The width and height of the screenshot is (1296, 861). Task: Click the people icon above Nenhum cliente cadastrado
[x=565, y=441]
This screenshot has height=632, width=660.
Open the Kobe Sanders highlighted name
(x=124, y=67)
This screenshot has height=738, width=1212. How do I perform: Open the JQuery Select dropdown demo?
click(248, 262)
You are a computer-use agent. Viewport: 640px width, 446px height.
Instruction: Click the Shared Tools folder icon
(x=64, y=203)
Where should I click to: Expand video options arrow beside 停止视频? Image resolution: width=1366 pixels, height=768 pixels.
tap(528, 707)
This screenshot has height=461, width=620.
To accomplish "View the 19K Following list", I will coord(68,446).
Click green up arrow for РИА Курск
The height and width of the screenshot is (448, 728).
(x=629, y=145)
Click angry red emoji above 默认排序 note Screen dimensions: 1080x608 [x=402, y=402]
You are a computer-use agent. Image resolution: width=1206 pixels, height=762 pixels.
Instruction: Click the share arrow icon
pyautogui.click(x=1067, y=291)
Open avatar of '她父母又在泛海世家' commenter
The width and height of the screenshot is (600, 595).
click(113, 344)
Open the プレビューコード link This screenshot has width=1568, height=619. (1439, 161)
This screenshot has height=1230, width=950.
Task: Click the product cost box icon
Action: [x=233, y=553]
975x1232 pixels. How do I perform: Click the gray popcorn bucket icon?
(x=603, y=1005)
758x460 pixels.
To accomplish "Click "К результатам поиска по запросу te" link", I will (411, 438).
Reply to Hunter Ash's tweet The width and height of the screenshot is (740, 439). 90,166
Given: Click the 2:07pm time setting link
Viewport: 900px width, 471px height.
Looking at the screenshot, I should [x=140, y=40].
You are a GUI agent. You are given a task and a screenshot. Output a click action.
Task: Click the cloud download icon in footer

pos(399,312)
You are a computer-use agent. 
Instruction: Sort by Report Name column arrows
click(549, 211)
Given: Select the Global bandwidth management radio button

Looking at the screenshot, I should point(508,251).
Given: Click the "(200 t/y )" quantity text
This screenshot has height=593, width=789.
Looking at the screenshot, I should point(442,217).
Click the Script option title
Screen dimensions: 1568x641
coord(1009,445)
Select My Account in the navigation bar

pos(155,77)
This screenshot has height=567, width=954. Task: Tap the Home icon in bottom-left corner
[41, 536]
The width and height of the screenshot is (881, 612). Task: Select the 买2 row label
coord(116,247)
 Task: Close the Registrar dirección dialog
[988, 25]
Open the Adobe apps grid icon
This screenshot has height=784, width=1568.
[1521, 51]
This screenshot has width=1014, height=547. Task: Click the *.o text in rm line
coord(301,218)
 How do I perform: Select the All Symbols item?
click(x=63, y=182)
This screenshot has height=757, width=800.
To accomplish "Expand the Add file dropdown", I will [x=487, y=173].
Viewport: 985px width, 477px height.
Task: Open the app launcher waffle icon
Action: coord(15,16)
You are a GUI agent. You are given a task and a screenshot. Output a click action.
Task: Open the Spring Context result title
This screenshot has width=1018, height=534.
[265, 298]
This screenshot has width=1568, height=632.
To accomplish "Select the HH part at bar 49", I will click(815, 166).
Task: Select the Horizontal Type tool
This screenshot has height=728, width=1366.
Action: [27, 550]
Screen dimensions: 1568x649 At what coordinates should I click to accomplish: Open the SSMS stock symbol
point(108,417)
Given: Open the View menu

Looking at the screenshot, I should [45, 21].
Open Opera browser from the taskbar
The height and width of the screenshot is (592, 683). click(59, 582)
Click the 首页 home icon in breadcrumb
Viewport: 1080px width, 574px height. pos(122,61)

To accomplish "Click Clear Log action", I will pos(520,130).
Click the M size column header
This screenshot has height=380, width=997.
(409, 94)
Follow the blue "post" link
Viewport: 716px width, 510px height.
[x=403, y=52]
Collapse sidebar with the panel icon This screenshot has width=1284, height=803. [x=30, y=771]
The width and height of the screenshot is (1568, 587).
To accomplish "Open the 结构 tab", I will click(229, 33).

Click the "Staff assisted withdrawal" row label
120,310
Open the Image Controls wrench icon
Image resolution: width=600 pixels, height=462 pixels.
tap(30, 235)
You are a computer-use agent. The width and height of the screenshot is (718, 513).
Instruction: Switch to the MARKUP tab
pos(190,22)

• Work instructions
A reply that repeats all the data exactly is required.

• Result
The width and height of the screenshot is (1296, 861). Task: Click the people icon above Nenhum cliente cadastrado
[x=565, y=441]
This screenshot has height=632, width=660.
Open the Kobe Sanders highlighted name
(x=124, y=67)
This screenshot has height=738, width=1212. How do I perform: Open the JQuery Select dropdown demo?
click(248, 262)
You are a computer-use agent. Viewport: 640px width, 446px height.
Instruction: Click the Shared Tools folder icon
(x=64, y=203)
Where should I click to: Expand video options arrow beside 停止视频? Image resolution: width=1366 pixels, height=768 pixels.
tap(528, 707)
This screenshot has height=461, width=620.
To accomplish "View the 19K Following list", I will coord(68,446).
Click green up arrow for РИА Курск
The height and width of the screenshot is (448, 728).
(x=629, y=145)
Click angry red emoji above 默认排序 note Screen dimensions: 1080x608 [x=402, y=402]
You are a computer-use agent. Image resolution: width=1206 pixels, height=762 pixels.
Instruction: Click the share arrow icon
pyautogui.click(x=1067, y=291)
Open avatar of '她父母又在泛海世家' commenter
The width and height of the screenshot is (600, 595).
click(113, 344)
Open the プレビューコード link This screenshot has width=1568, height=619. (1439, 161)
This screenshot has height=1230, width=950.
Task: Click the product cost box icon
Action: [x=233, y=553]
975x1232 pixels. How do I perform: Click the gray popcorn bucket icon?
(x=603, y=1005)
758x460 pixels.
To accomplish "Click "К результатам поиска по запросу te" link", I will (411, 438).
Reply to Hunter Ash's tweet The width and height of the screenshot is (740, 439). 90,166
Given: Click the 2:07pm time setting link
Viewport: 900px width, 471px height.
Looking at the screenshot, I should [x=140, y=40].
You are a GUI agent. You are given a task and a screenshot. Output a click action.
Task: Click the cloud download icon in footer

pos(399,312)
You are a computer-use agent. 
Instruction: Sort by Report Name column arrows
click(549, 211)
Given: Select the Global bandwidth management radio button

Looking at the screenshot, I should point(508,251).
Given: Click the "(200 t/y )" quantity text
This screenshot has height=593, width=789.
Looking at the screenshot, I should point(442,217).
Click the Script option title
Screen dimensions: 1568x641
coord(1009,445)
Select My Account in the navigation bar

pos(155,77)
This screenshot has height=567, width=954. Task: Tap the Home icon in bottom-left corner
[41, 536]
The width and height of the screenshot is (881, 612). Task: Select the 买2 row label
coord(116,247)
 Task: Close the Registrar dirección dialog
[988, 25]
Open the Adobe apps grid icon
This screenshot has height=784, width=1568.
[1521, 51]
This screenshot has width=1014, height=547. Task: Click the *.o text in rm line
coord(301,218)
 How do I perform: Select the All Symbols item?
click(x=63, y=182)
This screenshot has height=757, width=800.
To accomplish "Expand the Add file dropdown", I will [x=487, y=173].
Viewport: 985px width, 477px height.
Task: Open the app launcher waffle icon
Action: coord(15,16)
You are a GUI agent. You are given a task and a screenshot. Output a click action.
Task: Open the Spring Context result title
This screenshot has width=1018, height=534.
[265, 298]
This screenshot has width=1568, height=632.
To accomplish "Select the HH part at bar 49", I will click(815, 166).
Task: Select the Horizontal Type tool
This screenshot has height=728, width=1366.
Action: [27, 550]
Screen dimensions: 1568x649 At what coordinates should I click to accomplish: Open the SSMS stock symbol
point(108,417)
Given: Open the View menu

Looking at the screenshot, I should [45, 21].
Open Opera browser from the taskbar
The height and width of the screenshot is (592, 683). click(59, 582)
Click the 首页 home icon in breadcrumb
Viewport: 1080px width, 574px height. pos(122,61)

To accomplish "Click Clear Log action", I will pos(520,130).
Click the M size column header
This screenshot has height=380, width=997.
(409, 94)
Follow the blue "post" link
Viewport: 716px width, 510px height.
[x=403, y=52]
Collapse sidebar with the panel icon This screenshot has width=1284, height=803. [x=30, y=771]
The width and height of the screenshot is (1568, 587).
To accomplish "Open the 结构 tab", I will click(229, 33).

Click the "Staff assisted withdrawal" row label
120,310
Open the Image Controls wrench icon
Image resolution: width=600 pixels, height=462 pixels.
tap(30, 235)
You are a computer-use agent. The width and height of the screenshot is (718, 513).
Instruction: Switch to the MARKUP tab
pos(190,22)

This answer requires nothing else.